In August, the government revised the minimum specifications, allowing for importation of equipment that exclusively supports free-to-air (FTA) channels.
The move was meant to bring prices down by 45 per cent to around Sh3,360.
However, traders who have brought in the gadgets say that it is not a long term business and as such prices will not go below Sh5,000.
The high price has led some viewers to subscribe to pay-TV service providers such as Startimes at an initial fee of Sh2,999, and Gotv at Sh3,100, then pay content at Sh5,99 per month.
“The number of enquiries we are receiving since Tuesday when the government announced to switch off Nairobi has gone up, but people are still not buying,” said a salesperson at Microville Solutions Ltd, who asked not to be named because she is not the company’s spokesperson.
Another vendor, Professional Digital Systems Ltd, shared the same sentiments.
However, Paul Kivuti of Smart Beaver said that their sales had risen following the government’s announcement.
“Previously we used to sell between two to three boxes, the number has gone up to 100 pieces per day since the announcement,” said Mr Kivuti.

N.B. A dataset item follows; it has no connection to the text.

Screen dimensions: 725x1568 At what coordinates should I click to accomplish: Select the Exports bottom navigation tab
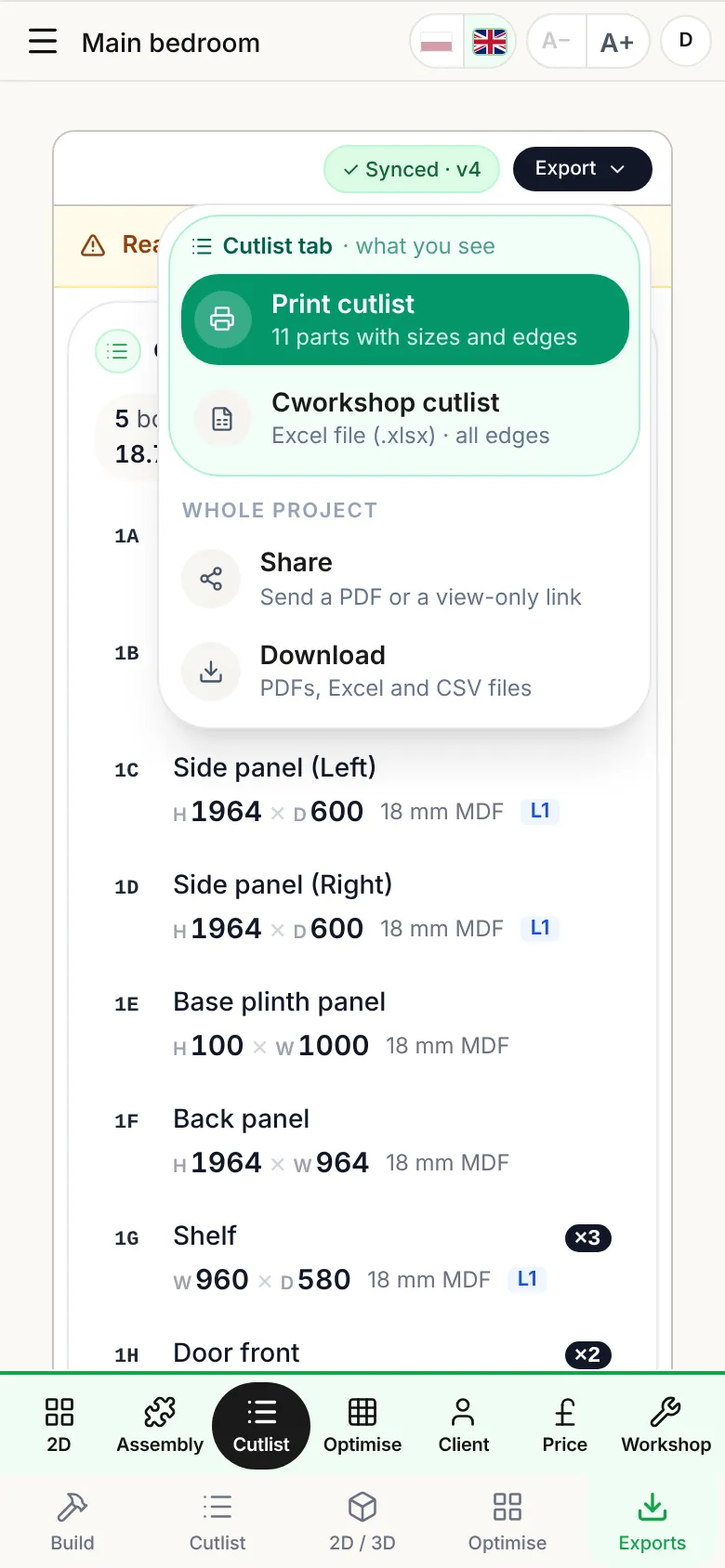(x=652, y=1522)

Earlier, the government only allowed the importation of set-top boxes on the Digital Video Broadcast Technology 2 (DVB-T2) that could access both pay and free-to-air channels whether or not the consumer subscribes to pay- TV.

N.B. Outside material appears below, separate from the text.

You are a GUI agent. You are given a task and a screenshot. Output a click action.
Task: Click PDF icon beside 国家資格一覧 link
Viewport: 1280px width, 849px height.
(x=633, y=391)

It is this “conditional access” feature, a technology allowing pay TV broadcasters to control what viewers watch and whose installation cost is estimated at about Sh3,360, that was removed in August with anticipation that the traders would pass on the benefits to end users.
In June, the government also removed import duty charged on set-top boxes in a bid to bring down prices. However, this has had little impact on the prices.
Communications Commission of Kenya (CCK) director-general Francis Wangusi said that the government had rolled out the digital television infrastructure to 70 per cent of the population.
Digital signals are currently available in Nairobi, Mombasa, Nakuru, Kisumu, Eldoret, Nyeri, Webuye, and Meru.
The Regional Radio Communication Conference held in Geneva in 2006 set a 2015 deadline for migration to digital TV, but the five East African Community member states set their deadline at December.
Apart from larger content generation, the switch is expected to expand opportunities for investors in digital terrestrial TV, broadcast mobile TV, commercial wireless broadband services, and help in disaster relief.
Consumers are expected to benefit from clear pictures, while competition among service providers is set to lead to better quality of programmes.
A CCK study showed that out of the four million households which own TV sets, 1.6 million (40 per cent) own black and white ones bought at about Sh4,000 each.
Such households might not afford costly set-top boxes or find value in investing in the gadgets if the price remains high.
Mr Wangusi had earlier said that the greatest barrier to the success of digital migration process would be access to affordable set-top boxes.